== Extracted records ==
####

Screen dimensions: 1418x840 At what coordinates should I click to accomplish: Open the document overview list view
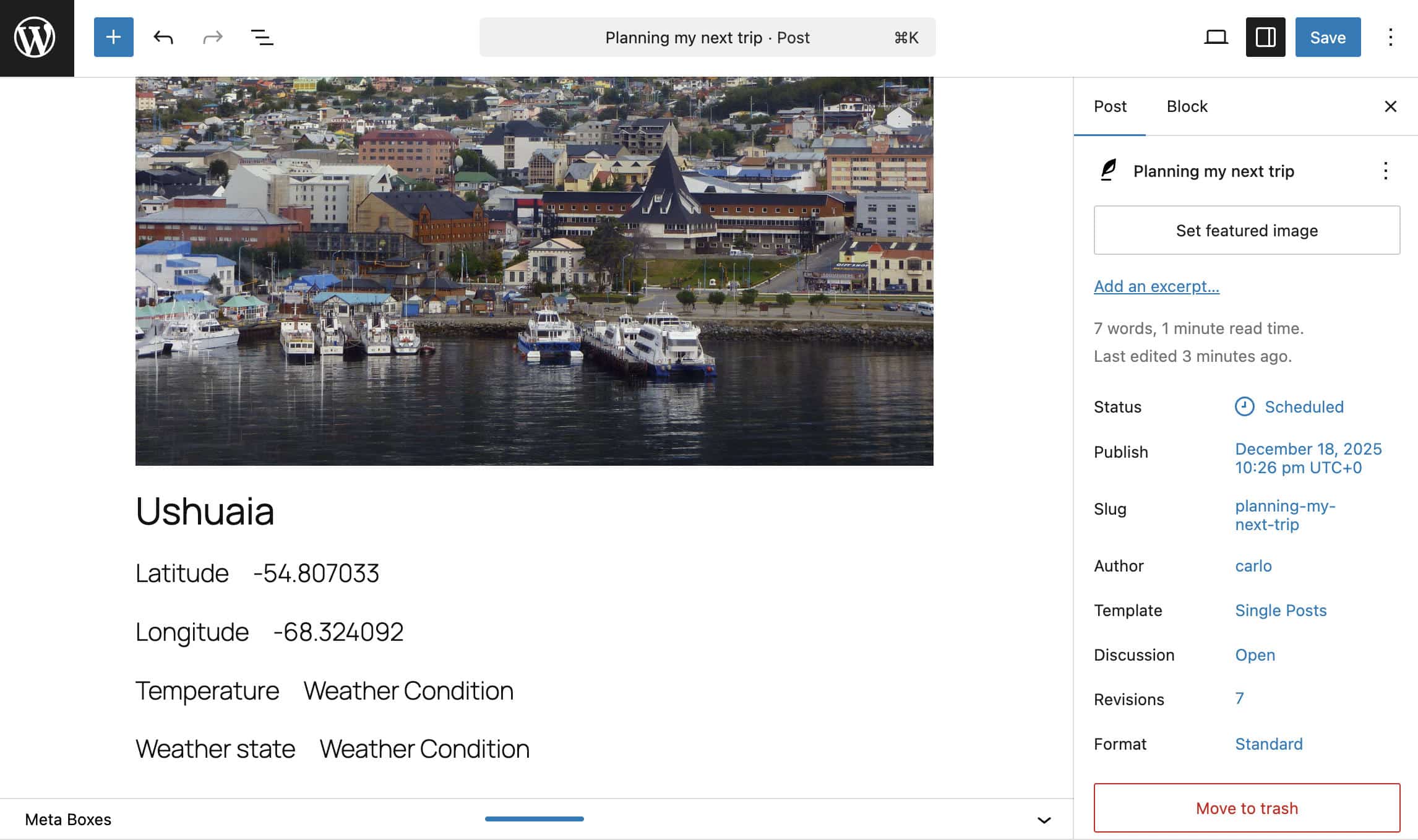[262, 38]
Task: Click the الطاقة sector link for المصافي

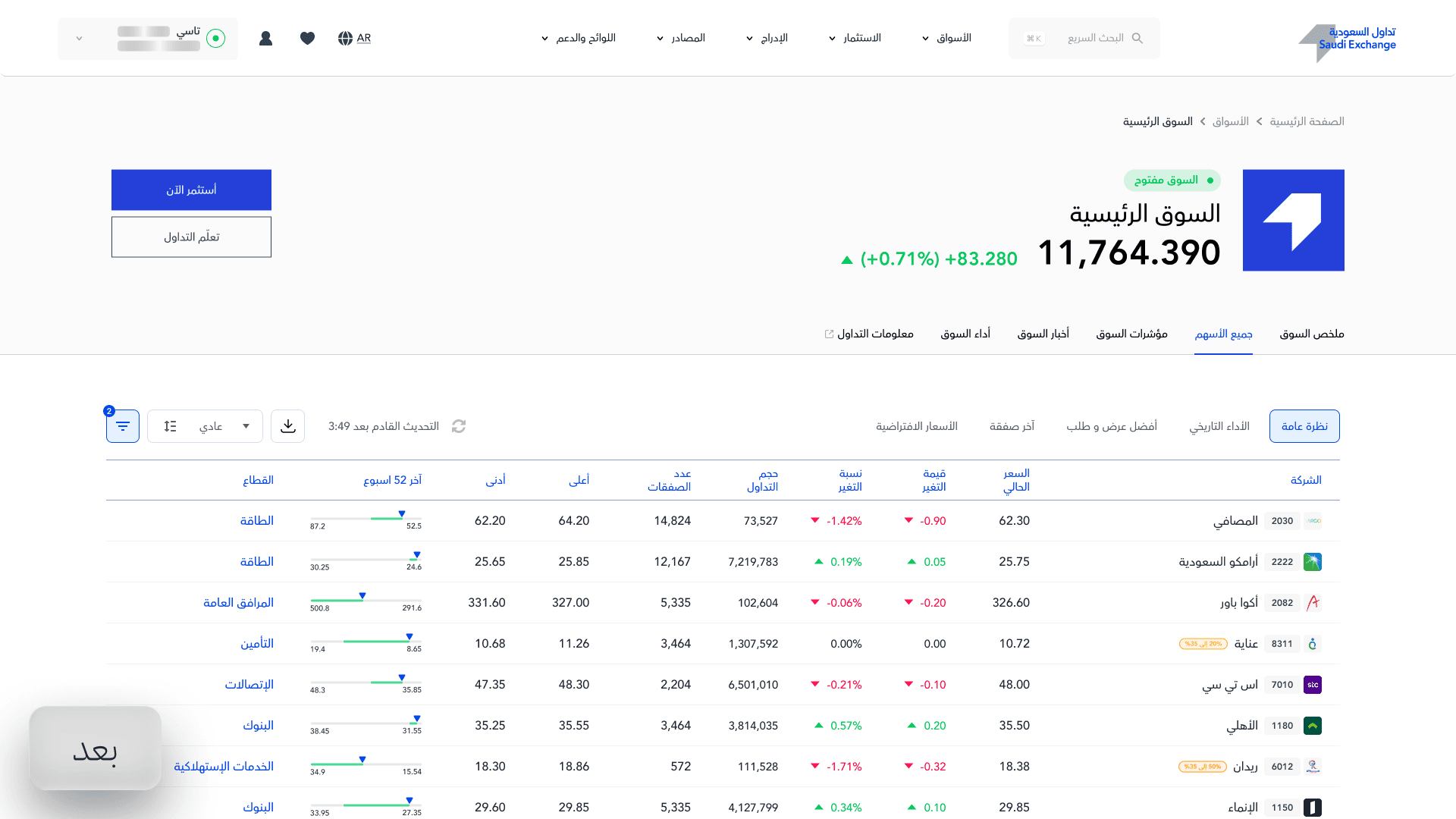Action: tap(256, 521)
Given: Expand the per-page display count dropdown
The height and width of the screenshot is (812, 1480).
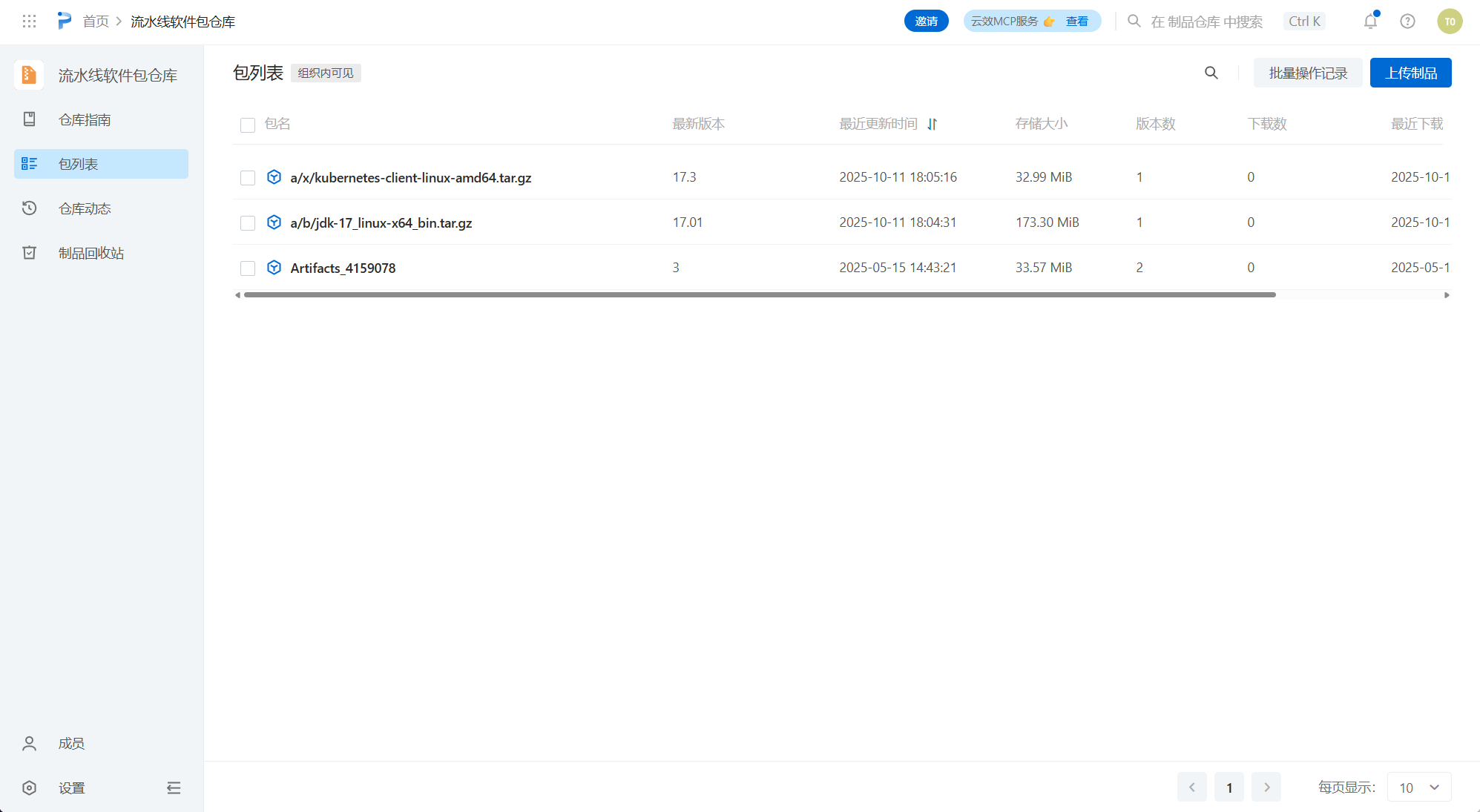Looking at the screenshot, I should 1418,788.
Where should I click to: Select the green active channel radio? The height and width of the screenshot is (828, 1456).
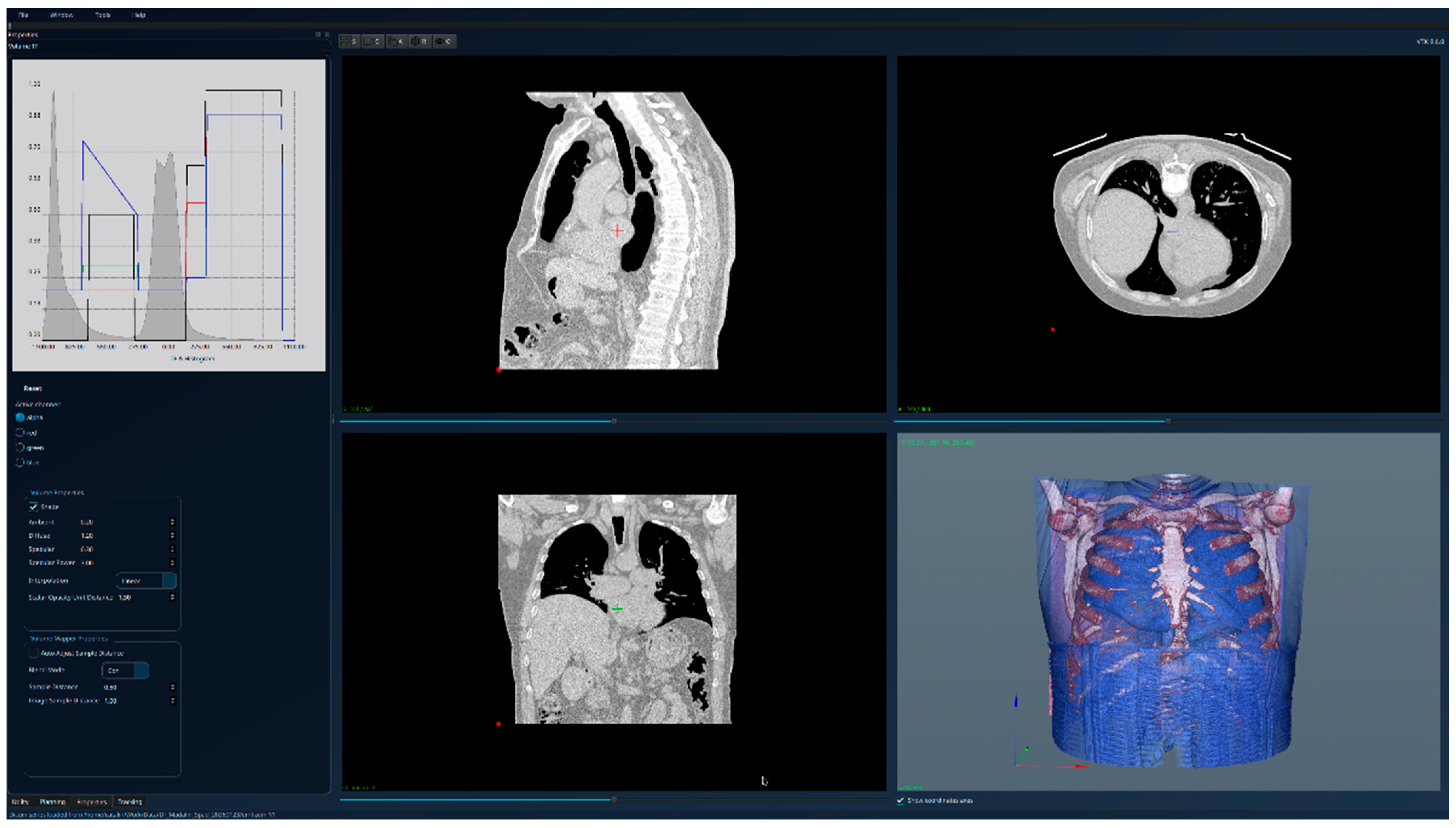pos(20,448)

####

== PROBLEM TO WORK ON ==
Please give again only the lines from the one containing "Given: Expand the" through the last line of the entries above, exactly as they stand and without pictures.

== RESPONSE AREA ==
Given: Expand the per-page display count dropdown
The height and width of the screenshot is (812, 1480).
Looking at the screenshot, I should 1418,788.
Where should I click to: Select the green active channel radio? The height and width of the screenshot is (828, 1456).
pos(20,448)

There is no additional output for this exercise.